In threshold funding, the minimum reserve balance is set as what?

Explanation:
In threshold funding, the minimum reserve balance is set as a predetermined dollar amount. This creates a fixed cash floor that the organization must maintain, providing a stable and predictable liquidity cushion regardless of fluctuations in operating metrics. A fixed dollar target makes budgeting straightforward and reduces the risk that the reserve level will swing with changes in expenses, revenue, or capacity. It avoids tying the reserve to variables like annual operating expenses, units, or total revenue, which can vary widely and complicate planning. By keeping the reserve as a set dollar figure, the funding system ensures a clear, enforceable minimum that supports financial resilience.
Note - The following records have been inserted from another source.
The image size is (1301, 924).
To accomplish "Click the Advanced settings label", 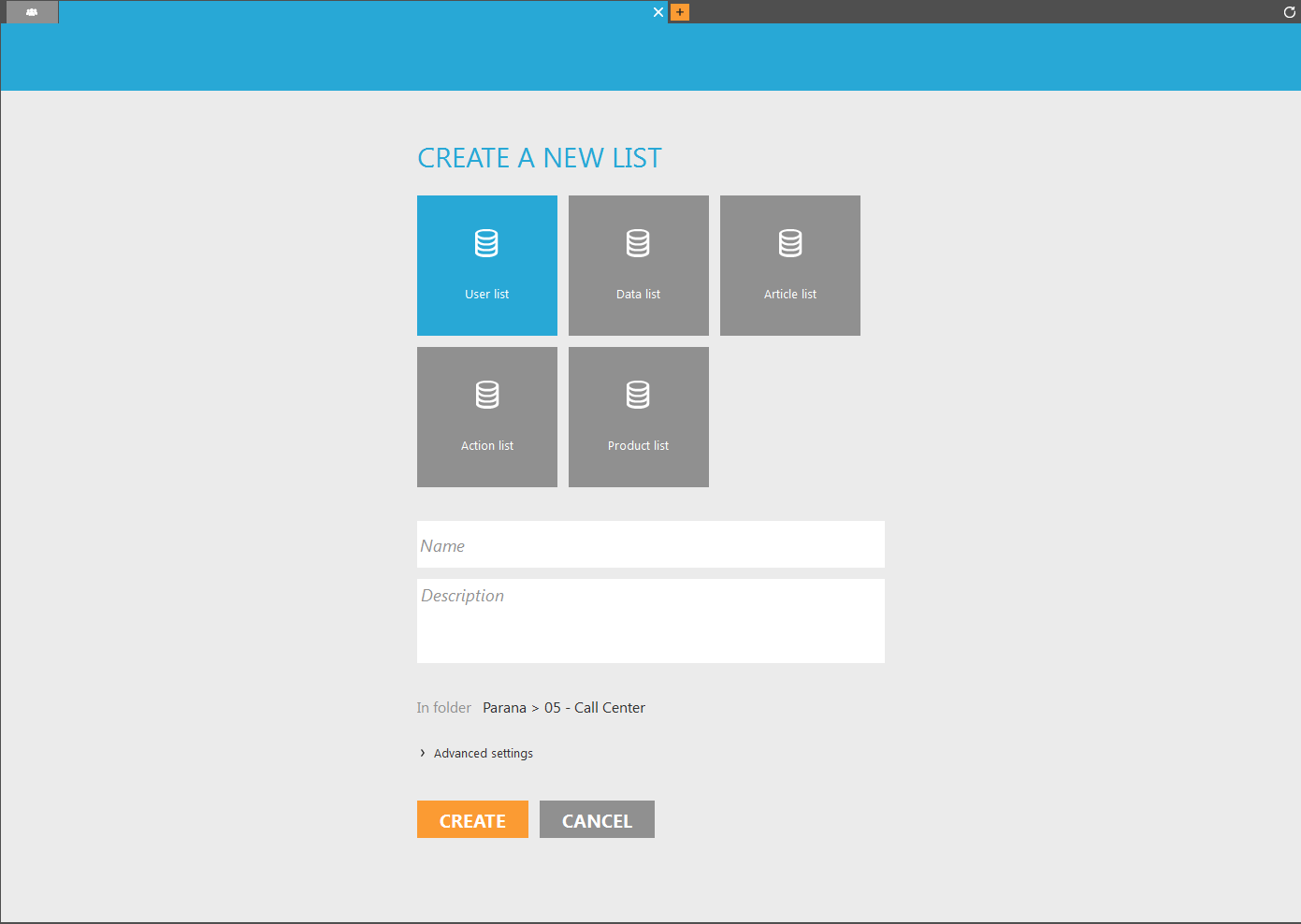I will pos(483,753).
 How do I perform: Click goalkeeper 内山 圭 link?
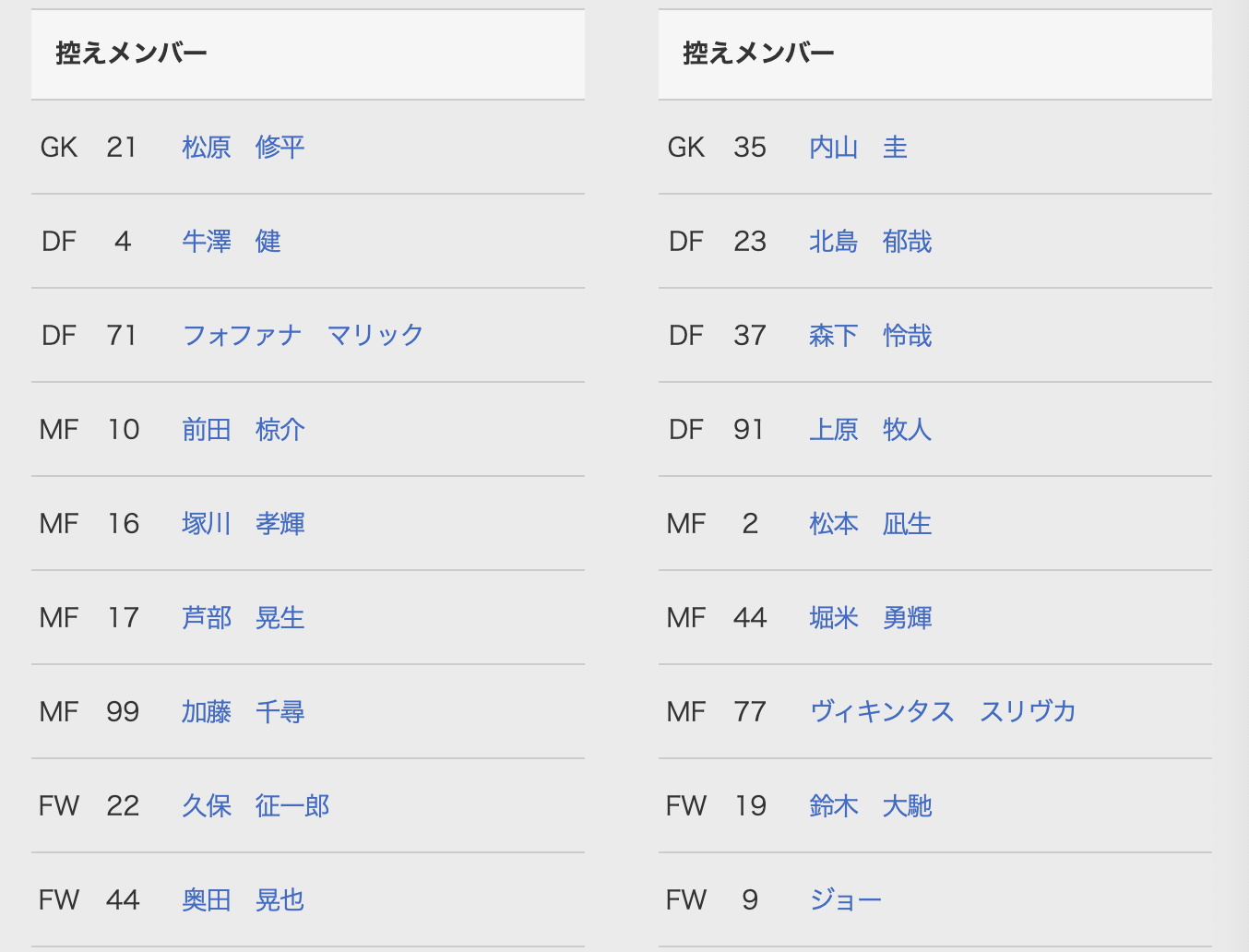(859, 148)
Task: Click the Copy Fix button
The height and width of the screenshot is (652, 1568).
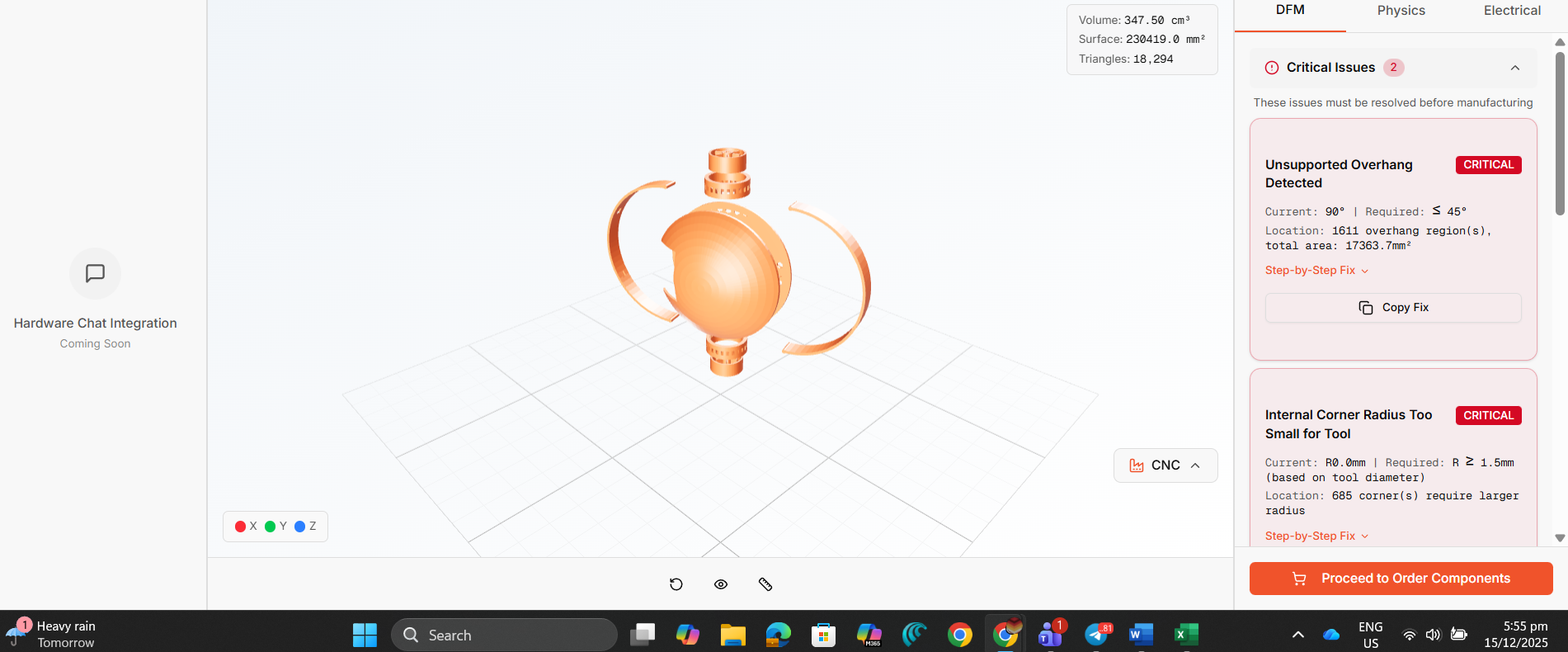Action: pyautogui.click(x=1393, y=308)
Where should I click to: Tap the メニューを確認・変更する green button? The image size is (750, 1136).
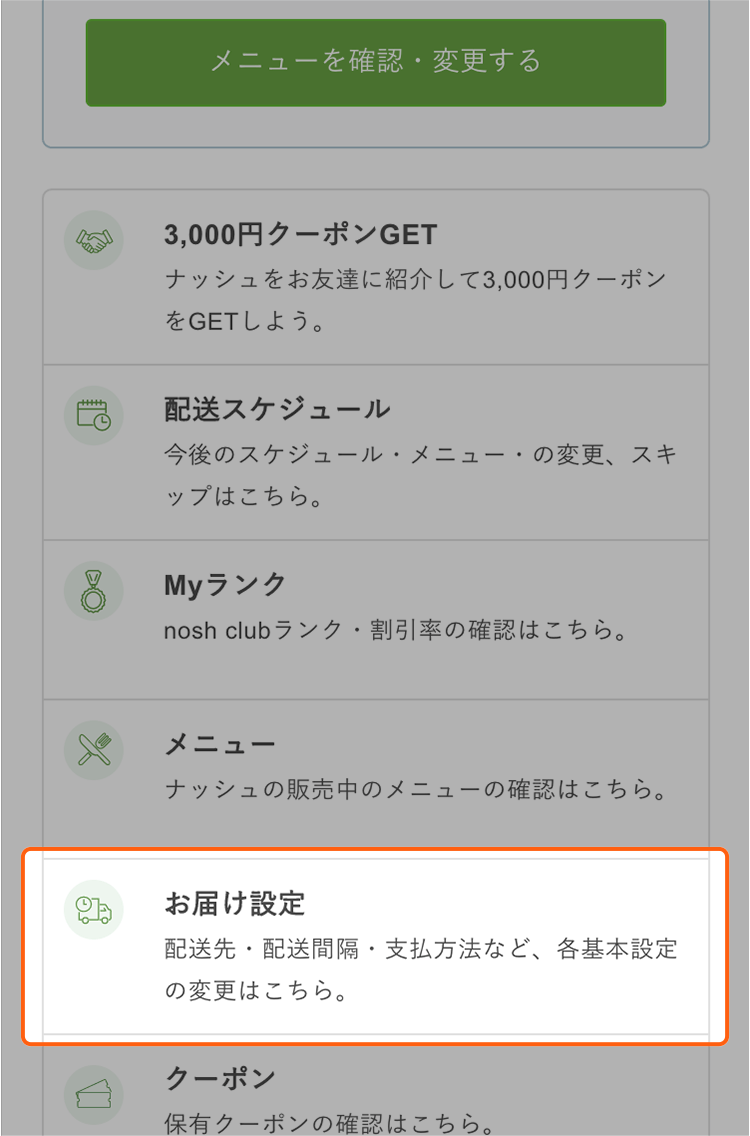pos(375,62)
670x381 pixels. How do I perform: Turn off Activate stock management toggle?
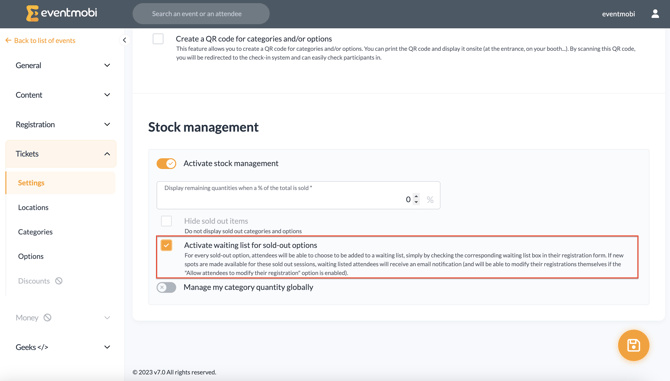(x=166, y=163)
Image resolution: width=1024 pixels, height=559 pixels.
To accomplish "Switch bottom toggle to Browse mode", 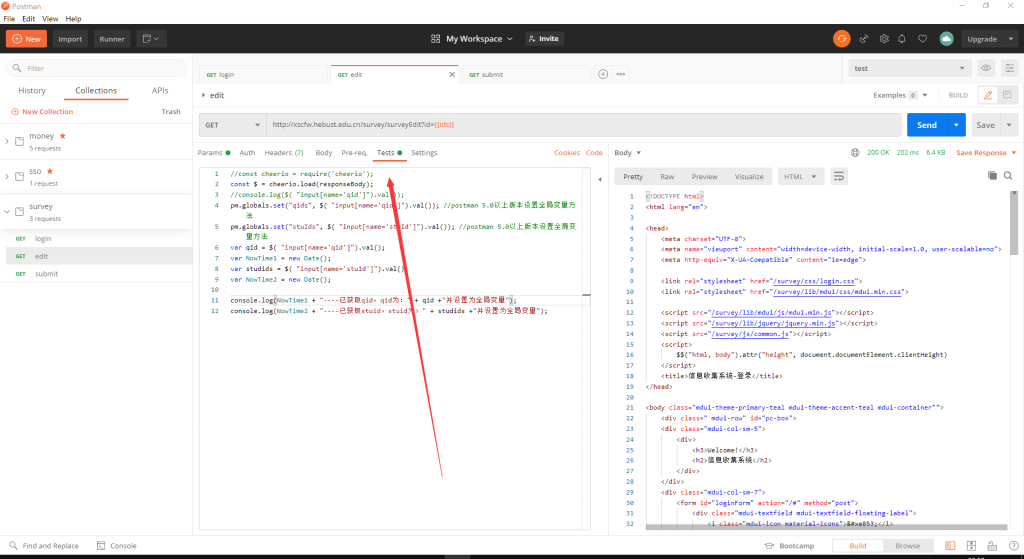I will 907,546.

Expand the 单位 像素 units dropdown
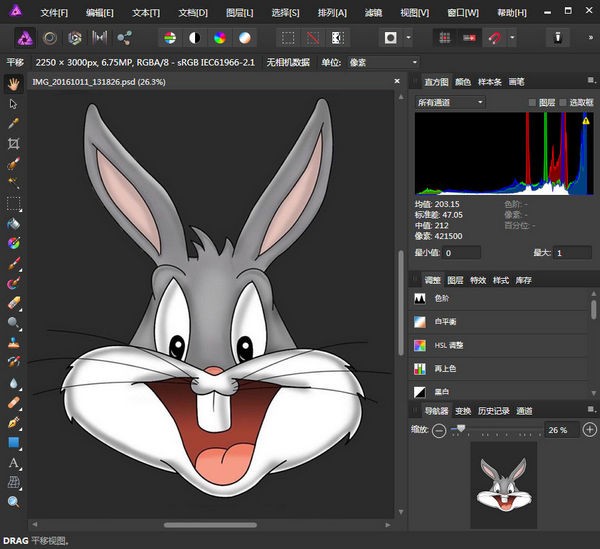tap(380, 62)
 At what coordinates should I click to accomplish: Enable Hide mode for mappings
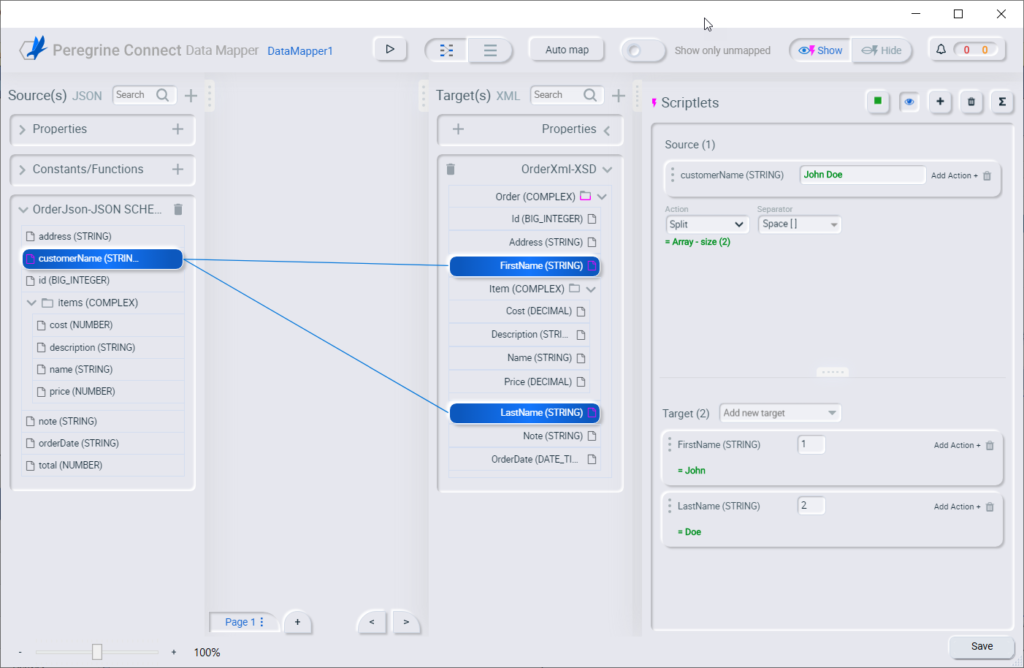pos(881,49)
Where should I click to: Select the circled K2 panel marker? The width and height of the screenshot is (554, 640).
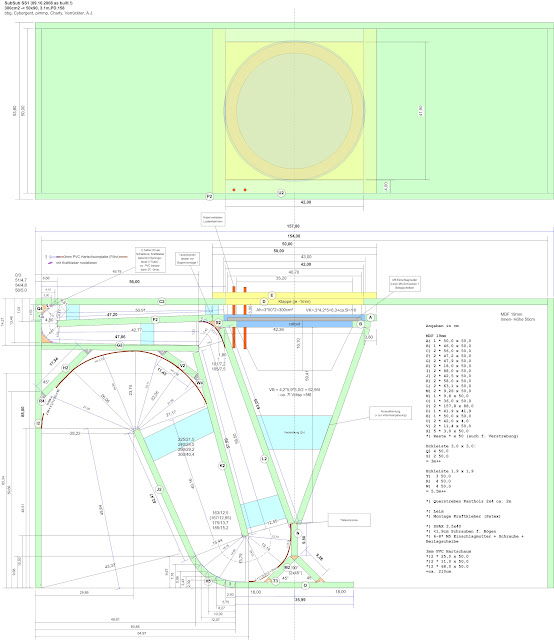click(x=222, y=465)
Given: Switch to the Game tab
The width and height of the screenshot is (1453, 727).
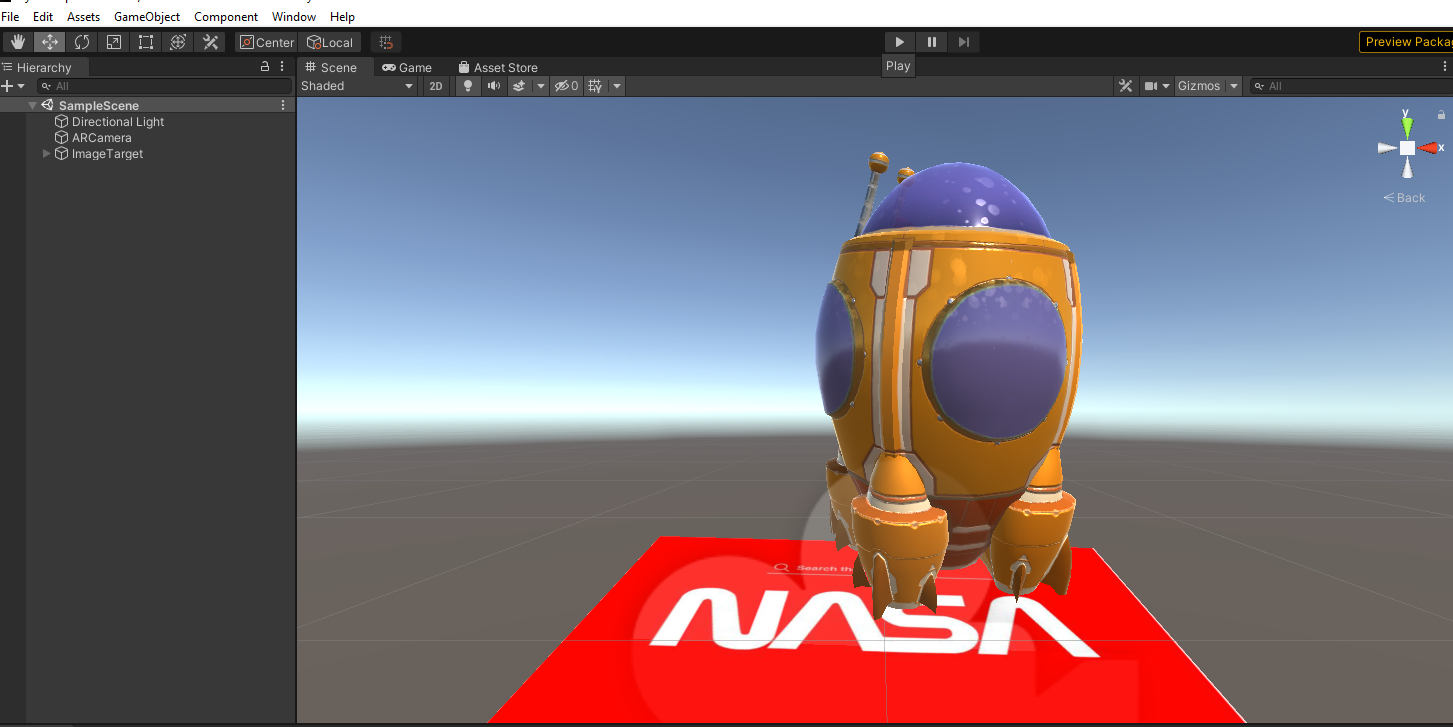Looking at the screenshot, I should point(407,68).
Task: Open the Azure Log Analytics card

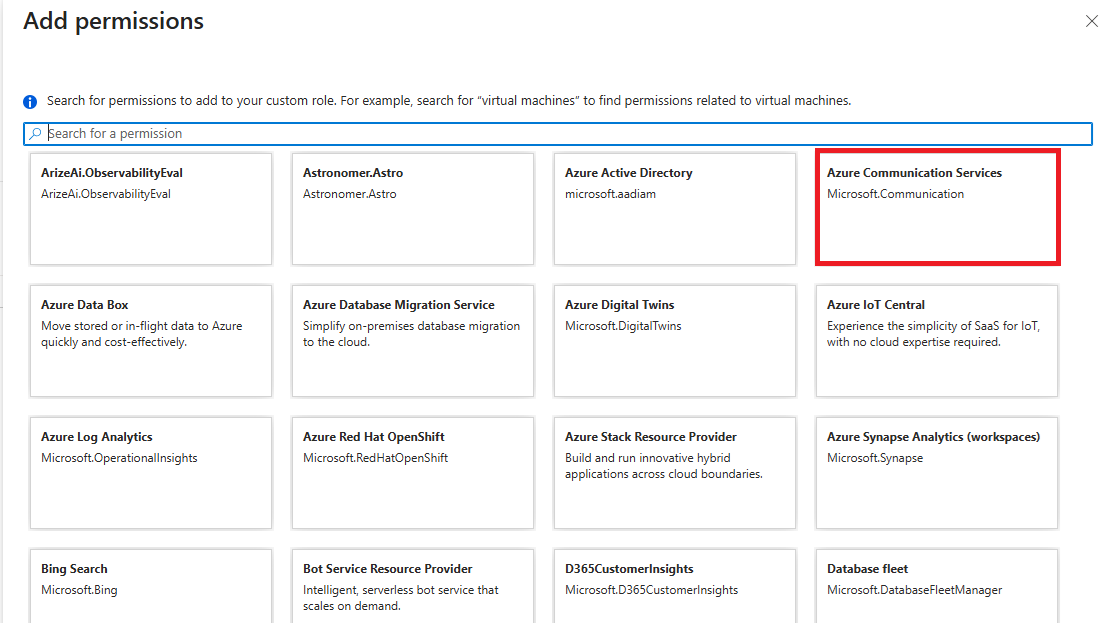Action: click(x=151, y=472)
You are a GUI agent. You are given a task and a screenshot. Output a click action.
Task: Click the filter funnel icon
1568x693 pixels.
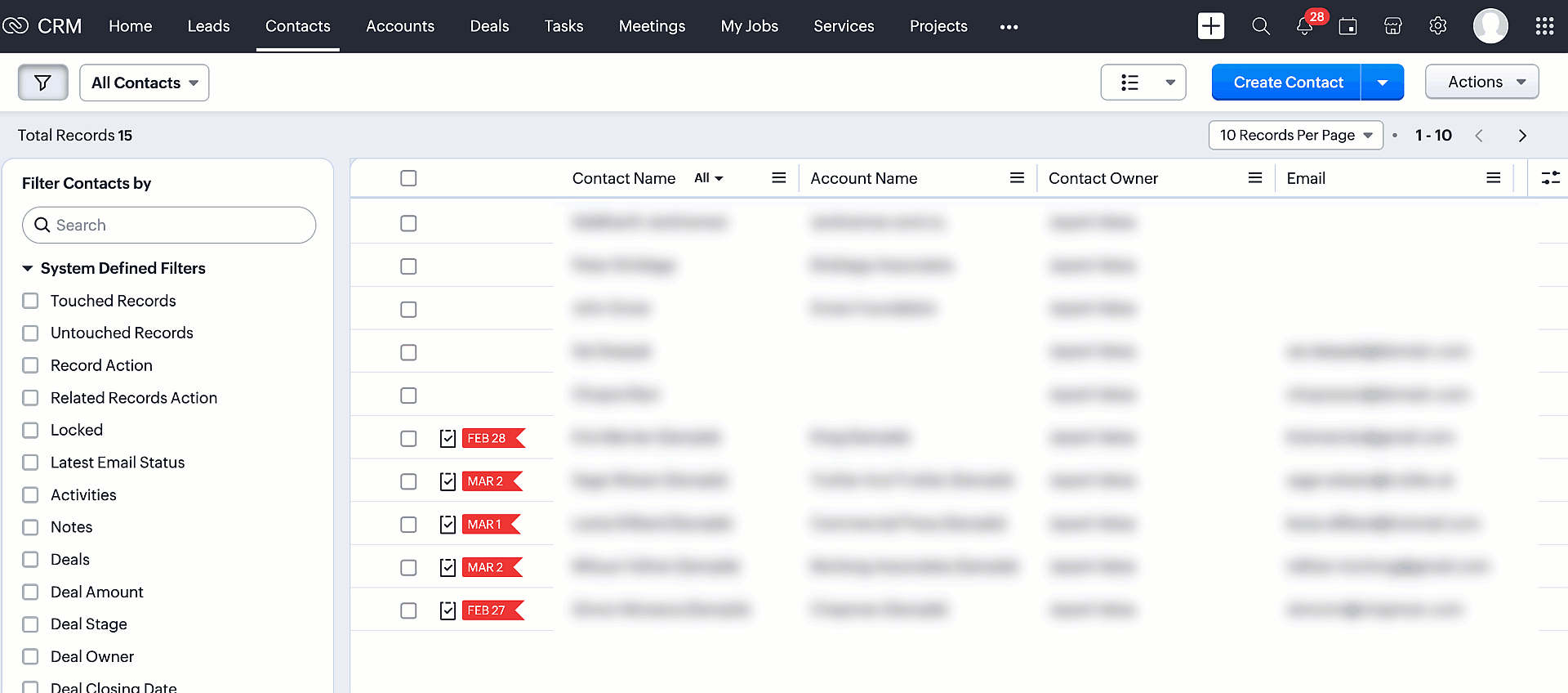(42, 83)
In threshold funding, the minimum reserve balance is set as a predetermined dollar amount. This creates a fixed cash floor that the organization must maintain, providing a stable and predictable liquidity cushion regardless of fluctuations in operating metrics. A fixed dollar target makes budgeting straightforward and reduces the risk that the reserve level will swing with changes in expenses, revenue, or capacity. It avoids tying the reserve to variables like annual operating expenses, units, or total revenue, which can vary widely and complicate planning. By keeping the reserve as a set dollar figure, the funding system ensures a clear, enforceable minimum that supports financial resilience.